Boleslaus really earned his name, not least by killing Vaclav to take the throne.

Soon, legends of Vaclav’s goodness had grown so popular that he was posthumously declared king by Otto the Great.

Kissing under the mistletoe comes from the Vikings

The story goes that after the Norse god Baldr was killed by an arrow made of mistletoe, his mother, the unfortunately named goddess Frigg, swore that the plant should never harm anybody else and that instead it should encourage kissing.

This, though, isn’t found anywhere in Norse mythology.

Well, the mistletoe arrow is, but Frigg’s response has nothing to do with kissing and everything to do with torturing Baldr’s killer for all eternity.

Mistletoe is an English tradition.

It seems to have been little-known in 1719, when Sir John Colebatch wrote a whole book on the plant and the customs associated with it.

But it was well-known enough in 1786 to appear in a popular song from the now-forgotten musical Two to One.

7 Christmas starts earlier every year

There’s nothing in the Bible about the date of Jesus’s birth, but the earliest calculation, made in the second century, reckoned it was in March. So we’re nine months late on the whole.
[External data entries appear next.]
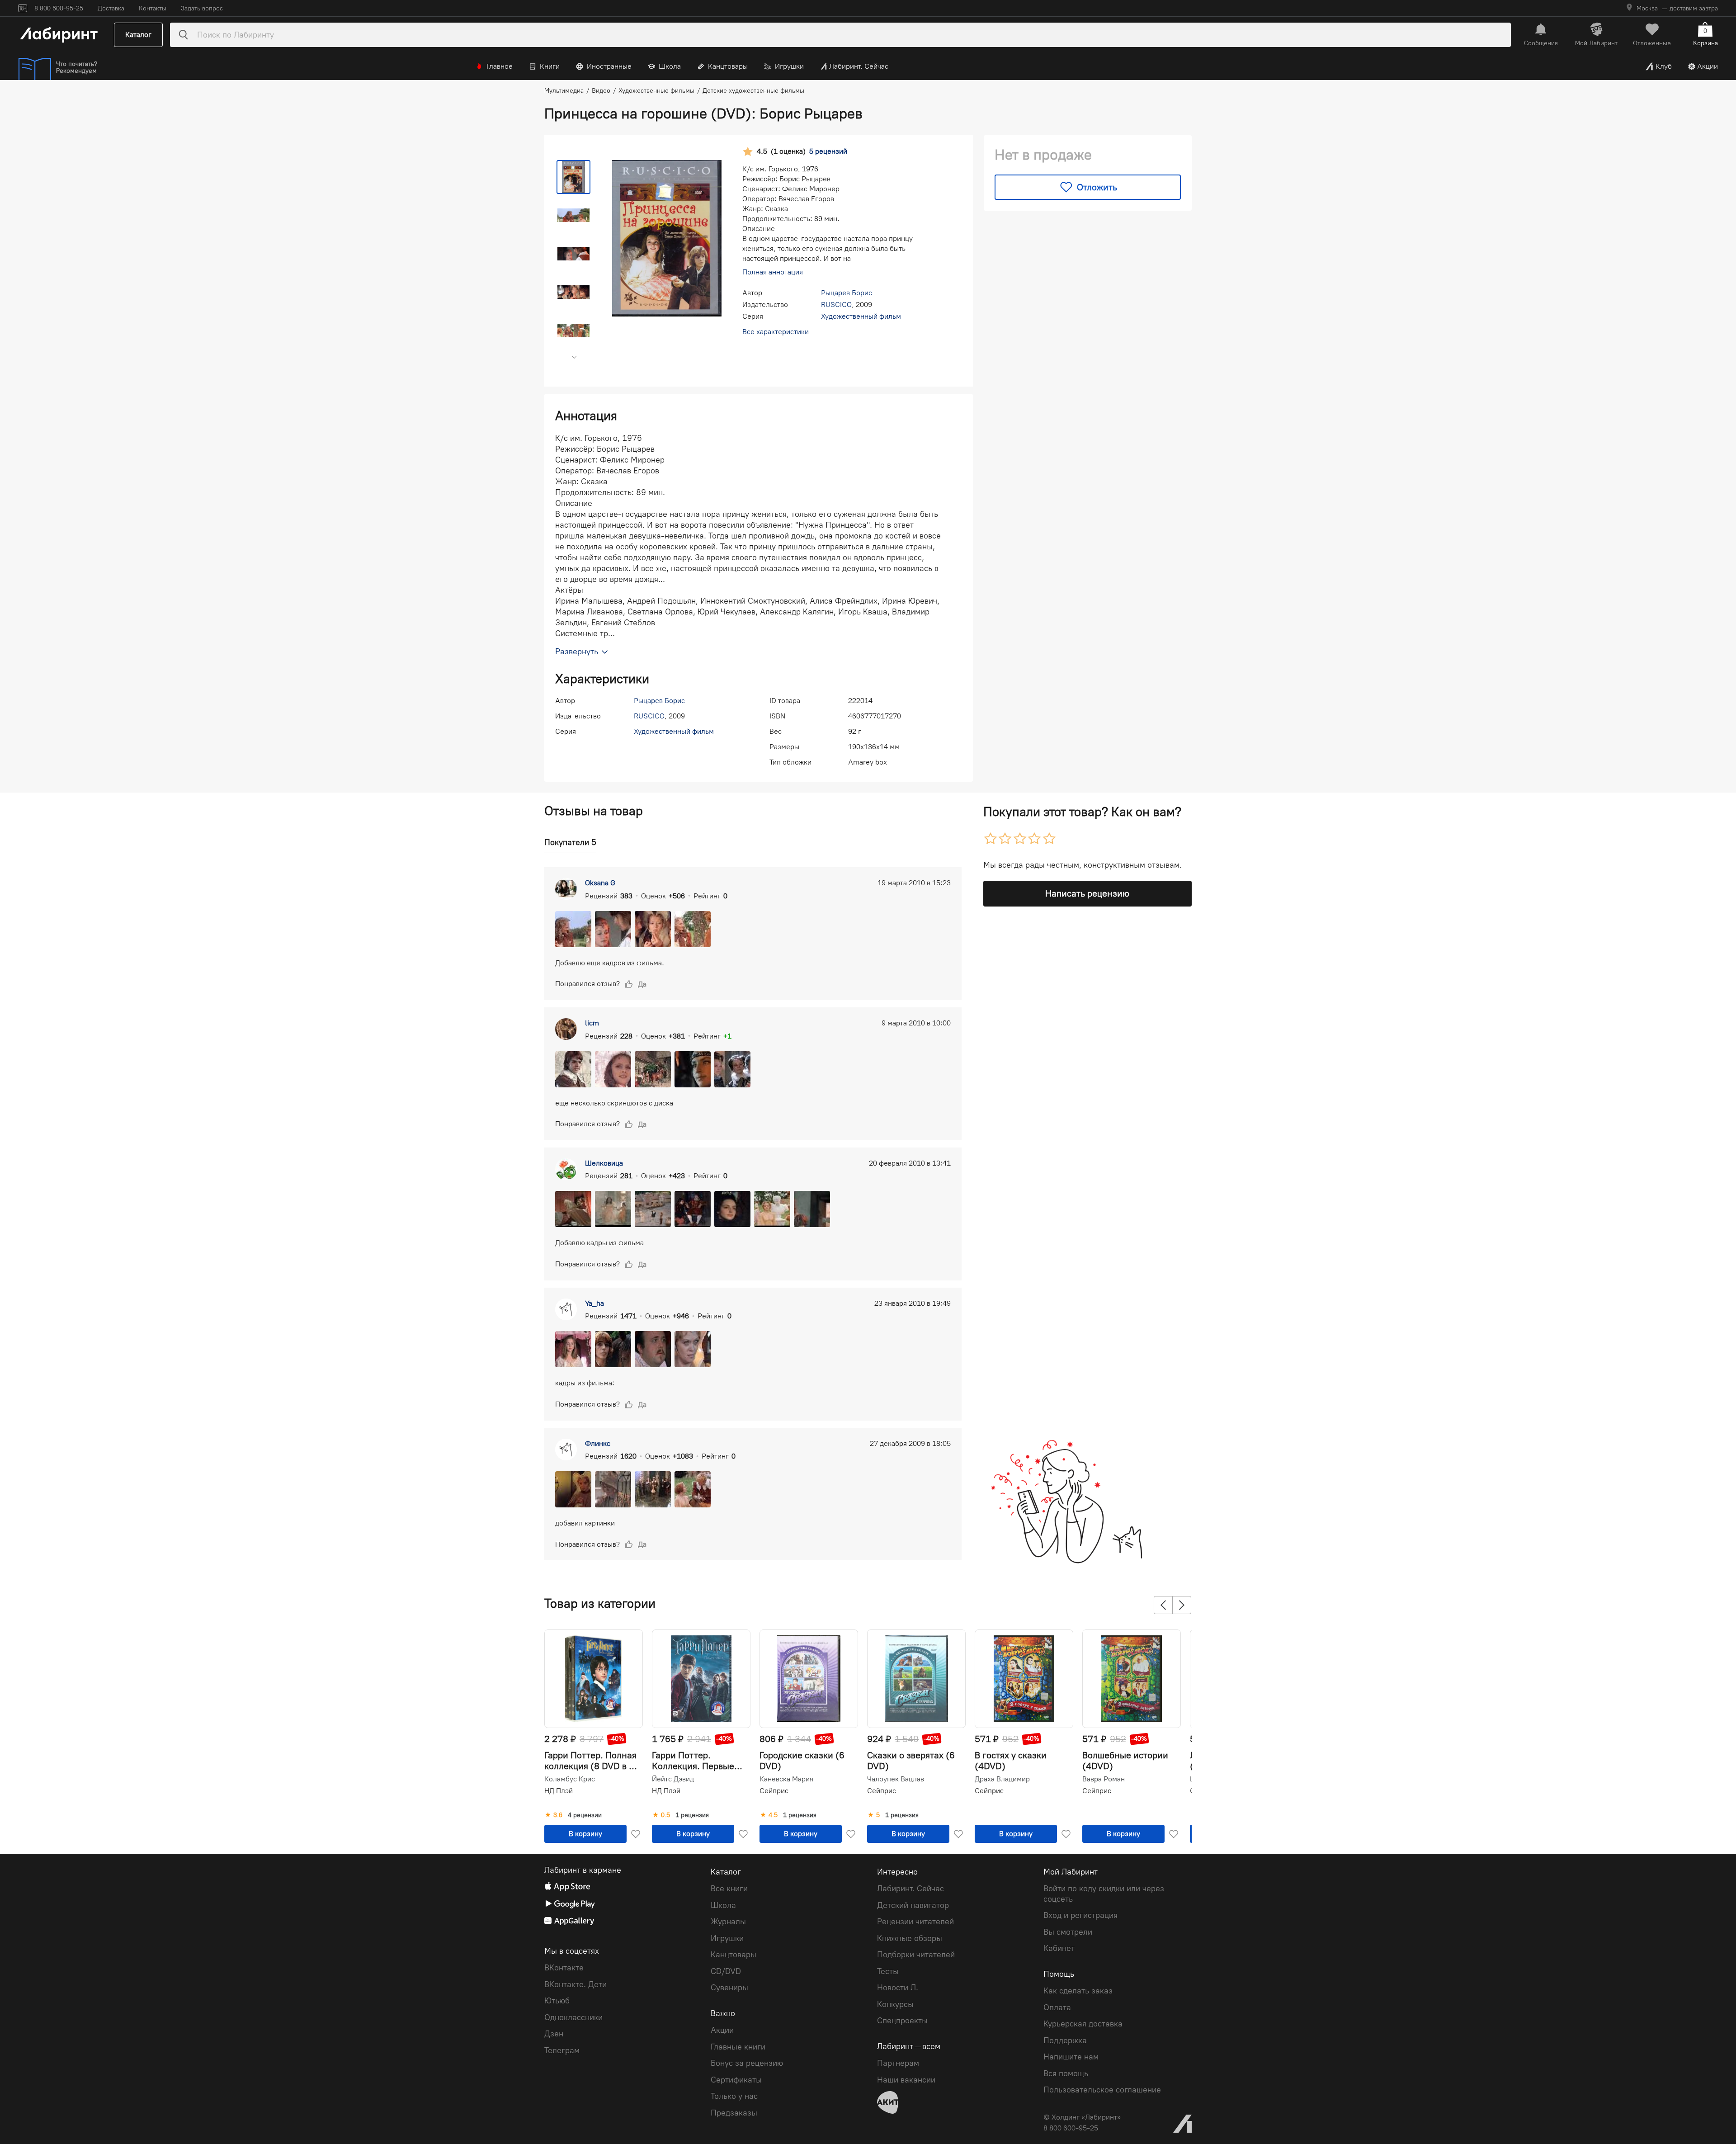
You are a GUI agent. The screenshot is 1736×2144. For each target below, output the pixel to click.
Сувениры (729, 1988)
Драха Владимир (1002, 1779)
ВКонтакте (564, 1968)
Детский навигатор (913, 1905)
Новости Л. (897, 1988)
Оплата (1057, 2007)
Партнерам (898, 2063)
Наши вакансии (906, 2080)
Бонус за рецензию (747, 2063)
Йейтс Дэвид (673, 1779)
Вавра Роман (1103, 1779)
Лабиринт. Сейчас (858, 66)
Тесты (888, 1971)
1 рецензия (692, 1815)
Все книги (729, 1889)
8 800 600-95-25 (1070, 2128)
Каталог (138, 34)
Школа (670, 66)
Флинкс (597, 1443)
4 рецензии (585, 1815)
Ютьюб (557, 2001)
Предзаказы (734, 2113)
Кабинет (1059, 1948)
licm (592, 1023)
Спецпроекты (902, 2021)
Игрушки (789, 66)
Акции (1707, 66)
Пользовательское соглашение (1102, 2090)
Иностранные (609, 66)
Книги (550, 66)
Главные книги (738, 2047)
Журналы (728, 1922)
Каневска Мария (786, 1779)
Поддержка (1065, 2040)
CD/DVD (726, 1971)
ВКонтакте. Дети (575, 1984)
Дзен (553, 2034)
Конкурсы (895, 2004)
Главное (499, 66)
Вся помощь (1065, 2073)
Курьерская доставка (1083, 2024)
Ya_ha (594, 1303)
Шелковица (604, 1163)
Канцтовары (728, 66)
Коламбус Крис (569, 1779)
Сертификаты (736, 2080)
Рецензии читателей (915, 1922)
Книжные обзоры (909, 1938)
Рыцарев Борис (846, 292)
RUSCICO (836, 304)
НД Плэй (558, 1790)
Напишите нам (1071, 2057)
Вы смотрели (1067, 1932)
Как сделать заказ (1078, 1991)
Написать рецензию (1087, 893)
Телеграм (562, 2050)
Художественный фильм (861, 316)
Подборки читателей (916, 1955)
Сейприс (774, 1790)
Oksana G (600, 882)
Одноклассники (573, 2017)
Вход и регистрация (1080, 1915)
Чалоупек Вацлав (895, 1779)
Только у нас (734, 2096)
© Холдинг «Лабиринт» (1082, 2117)
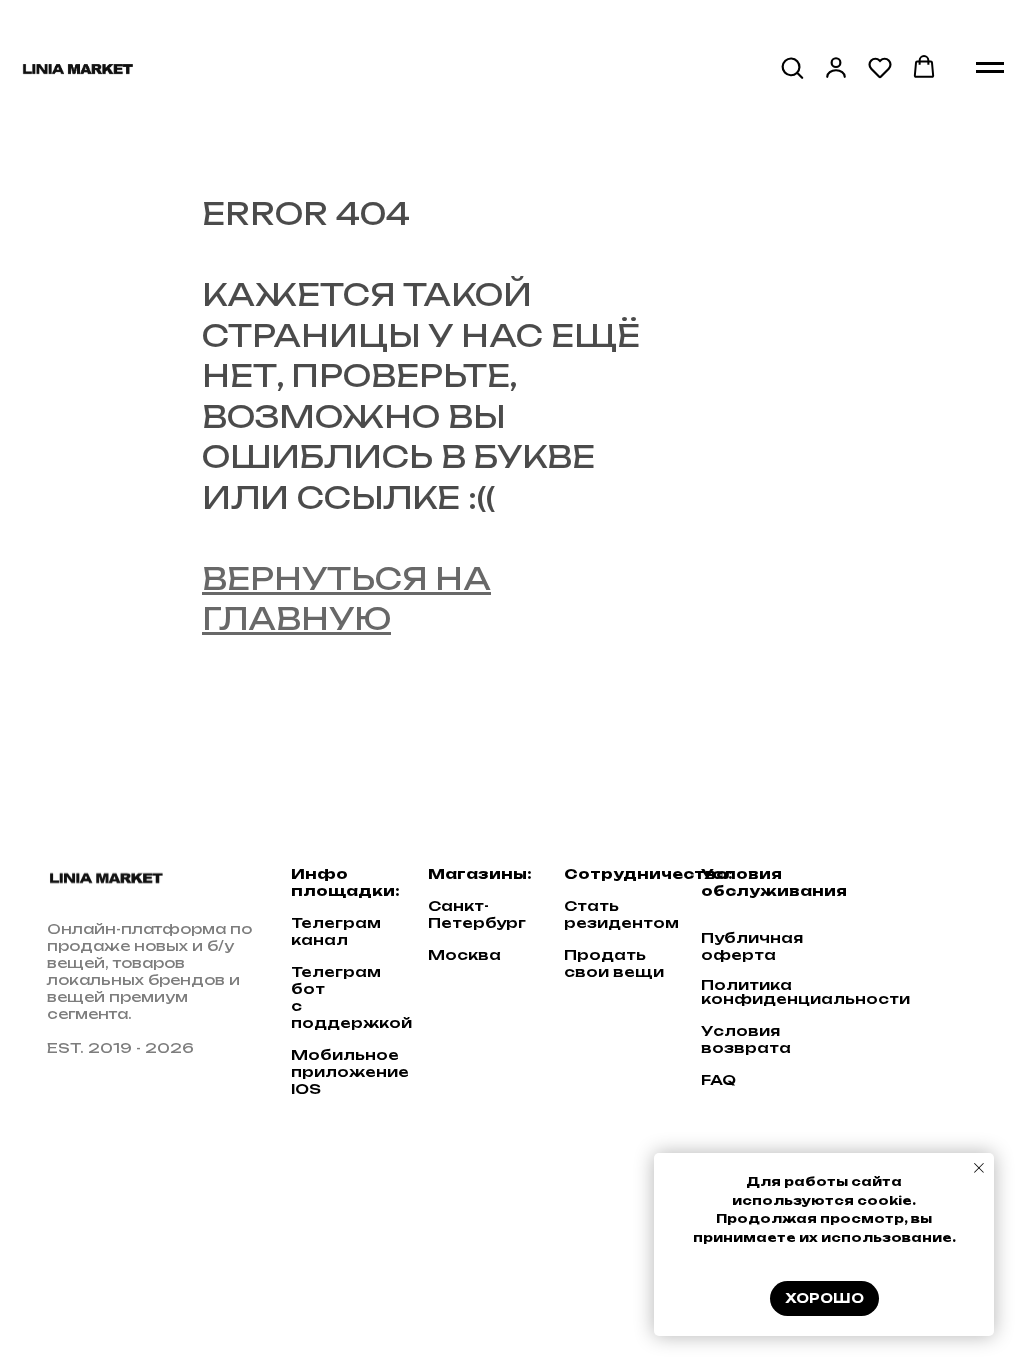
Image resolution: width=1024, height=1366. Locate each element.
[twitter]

8 Hark the Herald Angels Sing

That’s not the first line of the hymn; that’s not even a line of the hymn, at least according to the man who wrote it.

Charles Wesley wrote a hymn that began “Hark how all the welkin rings/Glory to the king of kings”. Another preacher called George Whitefield then published a version with the line we all know now.

Wesley responded by saying that people were welcome to republish his hymns “provided they print them just as they are. But I desire they would not attempt to mend them; for they really are not able.”

Advent begins on 1 December

Advent begins on the nearest Sunday to St Andrew’s Day on the 30 November. So, this year, Advent began on 27 November.

The idea that it starts on the same day every year was put about by the manufacturers of Advent calendars, so that they could use the same design each year and sell off old stock.

10 Prince Albert invented the Christmas tree (or at least imported it to Britain)

This one would have surprised Queen Victoria, who had a Christmas tree as a child. So did the sizeable German immigrant population in Manchester in the early 19th century.

Victoria and Albert popularised the Christmas tree when they were pictured with one in the Illustrated London News in 1848.

There was one Christmas tree recorded in England in 1444, but nobody knows what it was doing there.

To which one would only add that Christmas is not on 25th December in the East, which uses an older calendar.